[openstack-dev] [nova] libvirt version_cap, a postmortem
Mark McLoughlin
markmc at redhat.com
Sat Aug 30 16:08:16 UTC 2014
Hey
The libvirt version_cap debacle continues to come up in conversation and
one perception of the whole thing appears to be:
A controversial patch was "ninjaed" by three Red Hat nova-cores and
then the same individuals piled on with -2s when a revert was proposed
to allow further discussion.
I hope it's clear to everyone why that's a pretty painful thing to hear.
However, I do see that I didn't behave perfectly here. I apologize for
that.
In order to understand where this perception came from, I've gone back
over the discussions spread across gerrit and the mailing list in order
to piece together a precise timeline. I've appended that below.

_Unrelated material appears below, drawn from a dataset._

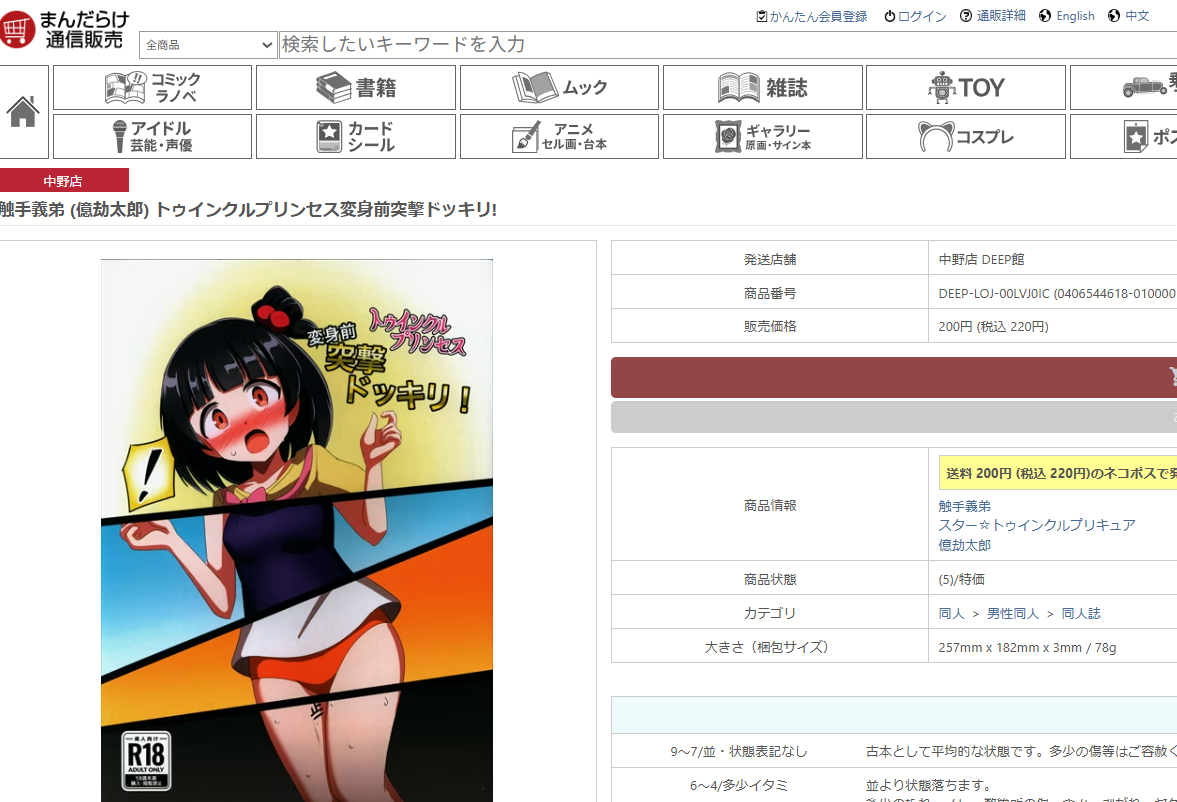
Task: Click the home icon button
Action: pos(23,111)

Some conclusions I draw from that tedious exercise:
- Some people came at this from the perspective that we already have
a firm, unwritten policy that all code must have functional written
tests. Others see that "test all the things" is interpreted as a
worthy aspiration, but is only one of a number of nuanced factors
that needs to be taken into account when considering the addition of
a new feature.
i.e. the former camp saw Dan Smith's devref addition as attempting
to document an existing policy (perhaps even a more forgiving
version of an existing policy), whereas other see it as a dramatic
shift to a draconian implementation of "test all the things".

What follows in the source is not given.